Allard evaluated the situation and was smart enough to realize that it wouldn’t last forever, and that he’d better get cracking on a new and better car before things changed. Allard went to the U.S. on a research trip, and came home with an important fact he hadn’t known before: Americans wouldn’t buy his existing K, L, or M models, but they might buy an updated version of his original J. The result was the Allard J2, the car that put Allards in the winner’s circle and Sydney’s name on the sports-car racing map.
Retaining the J1’s 100-inch wheelbase and the split I-beam front axle used in all Allards since World War II, the Allard J2 featured coils instead of the old transverse leaf springs front and rear, plus a De Dion rear axle with quick-change center section and inboard 12-inch Alfin drum brakes. The radius rods that had previously helped locate a live rear axle now served as locating members for the De Dion dead-axle beam. Dry weight could be as low as 2000 pounds, but never went over 2600 even with one of the big new American V-8s such as Cadillac or Chrysler.
Having improved the chassis, Allard turned his attention to the powerplant. His “off-the-shelf” engine, the flathead Ford V-8, was 18 years old in 1950, and thus no longer suitable for a serious competition car despite an enormous amount of available speed equipment -- at least for U.S. buyers. (Import restrictions kept it from being sold in England.) By coincidence, an overhead-valve conversion for the flathead Ford/Mercury V-8 was being created in New York City by Zora Arkus-Duntov (in a loft he shared with Luigi Chinetti, soon to be U.S. Ferrari distributor).
Duntov’s design, a pushrod-and-rocker-arm system much like that of the first Chrysler hemi V-8 engines, worked well in some American hot rods at places like Bonneville and El Mirage Dry Lake, but nobody in England, it seemed, could make this Ardun engine produce reliable power for any length of time.
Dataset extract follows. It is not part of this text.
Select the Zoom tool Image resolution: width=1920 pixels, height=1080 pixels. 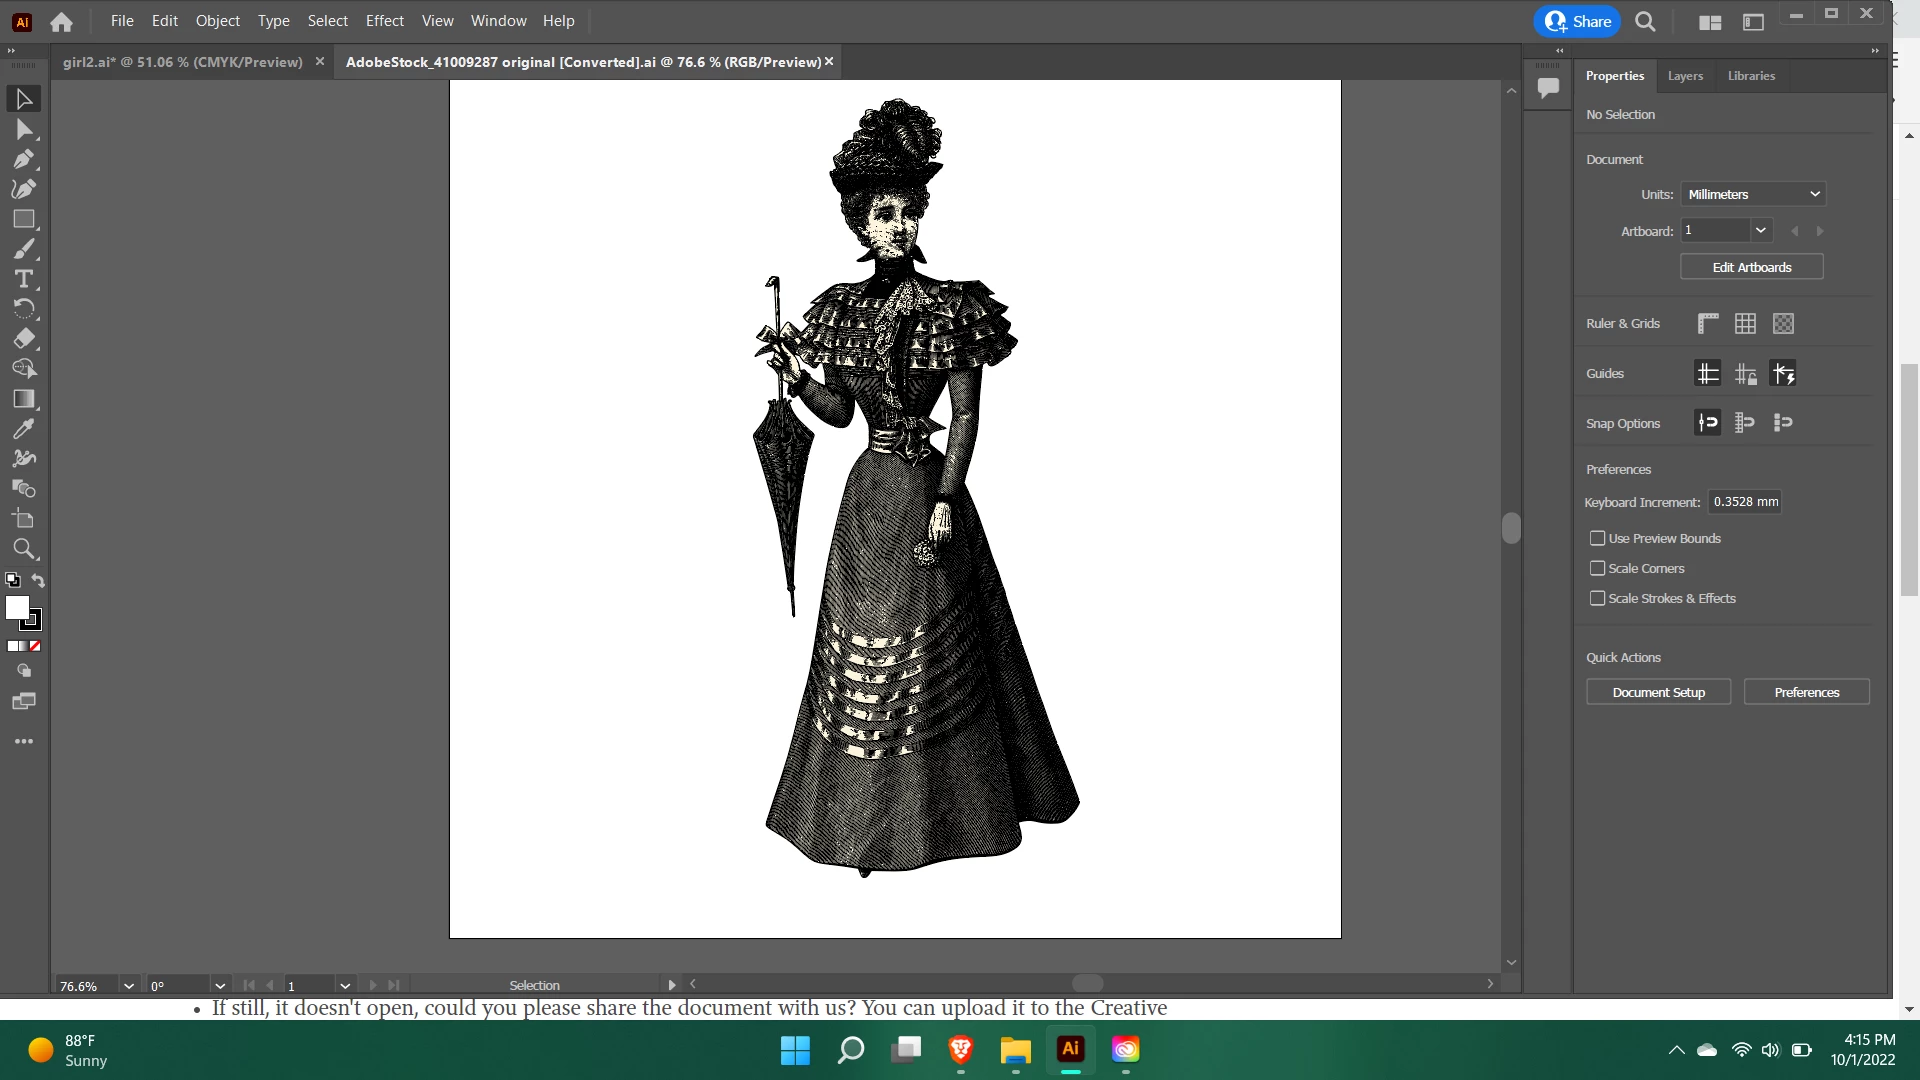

Thus, the Allard J2 arrived with a choice of flathead Ford or Mercury, the Ardun ohv conversion, or the new ohv Cadillac or Chrysler V-8s. It soon became obvious that the last were the ones to have, and the Ardun engine was dropped from production after about 75 Allard J2s were so equipped.
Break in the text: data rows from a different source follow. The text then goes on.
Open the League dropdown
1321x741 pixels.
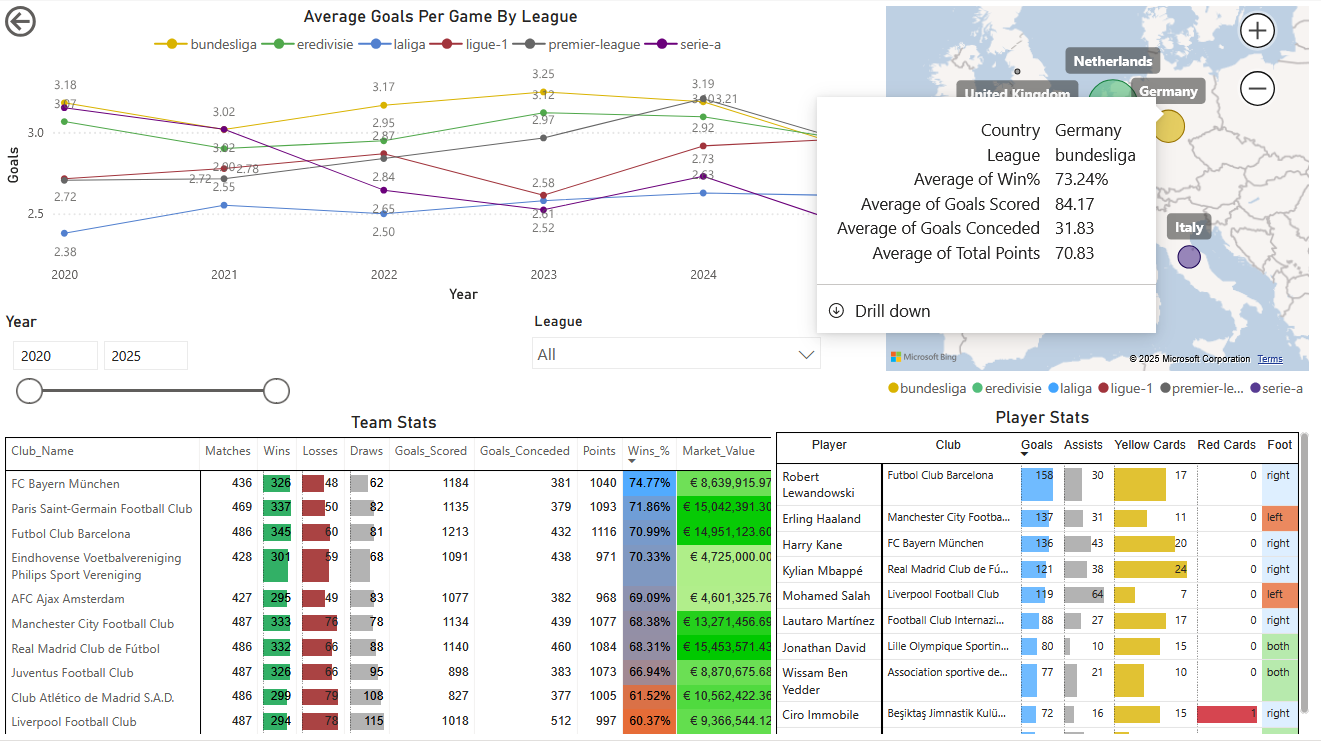[x=677, y=354]
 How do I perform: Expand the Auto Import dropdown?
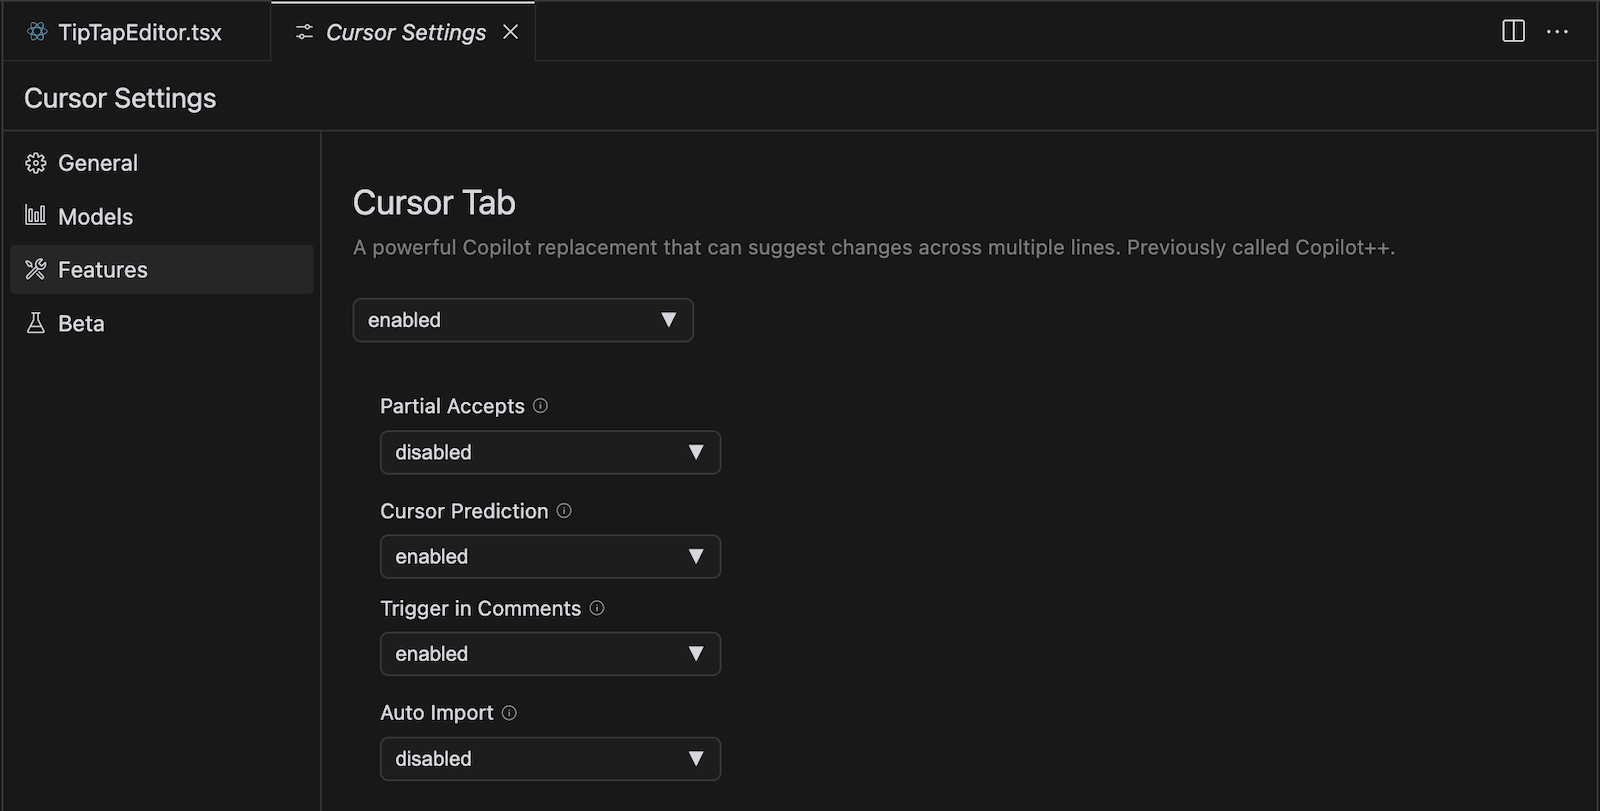pyautogui.click(x=550, y=759)
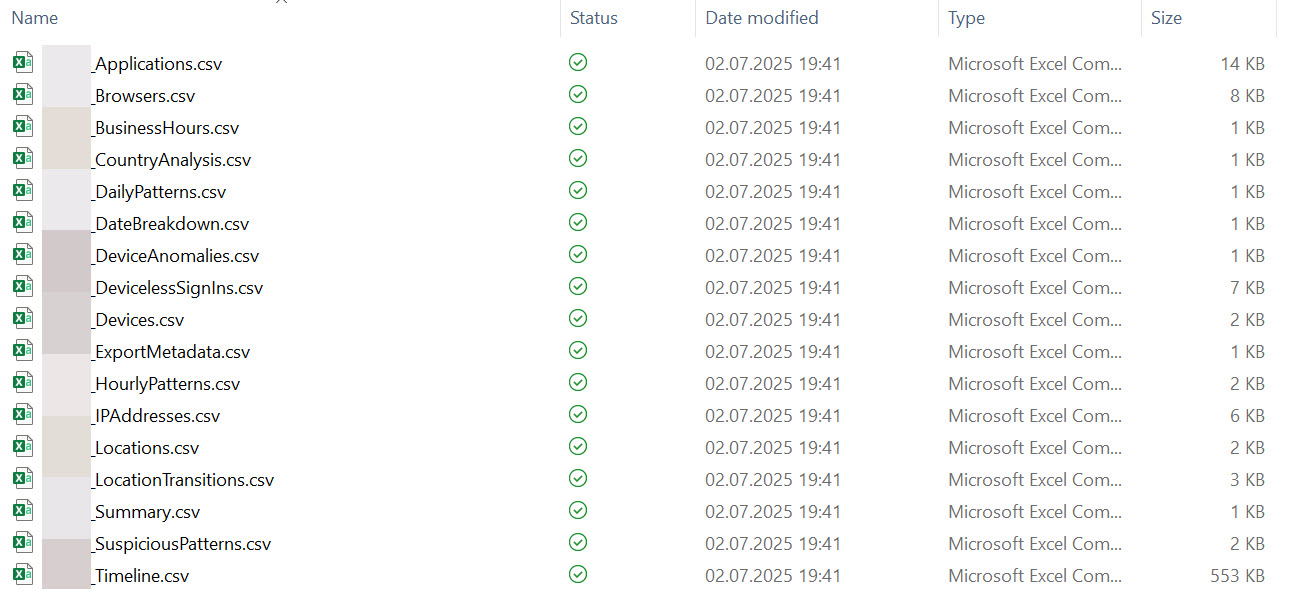The image size is (1313, 606).
Task: Click the green sync checkmark for _IPAddresses.csv
Action: [577, 415]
For all its faults, the Allard J2 was a simple, reliable competition machine. As with his previous cars, Allard used as many proprietary parts as possible, most of which were understressed and seldom caused trouble. Those that broke were easily and cheaply replaced, so it was no great problem to maintain a racing schedule with this rugged, very dependable car. The frame remained a channel-section stamped-steel affair, with cross-members for supporting radiator, engine, transmission, front and rear axles, and the rudimentary body with its bolt-on rear fenders and cycle-type front fenders.
Cars were made with either left- or right-hand drive depending on the work order and ultimate destination. With their proprietary Ford axles, early Allard J2s naturally had the same 56-inch track dimensions as contemporary Fords, but rear track was reduced to 52 inches with the J2’s De Dion axle. This sometimes made the car look as though it “crab-tracked” when in fact it was going dead straight.
The Allard J2 was a very basic car for touring or racing, little more than a British hot rod. But it was fast (especially with Cadillac or Chrysler power), exciting (for race watchers as well as drivers) and, until overwhelmed by the more sophisticated and far costlier Ferraris, Maseratis, and Mercedes, was usually the car to beat at most any event.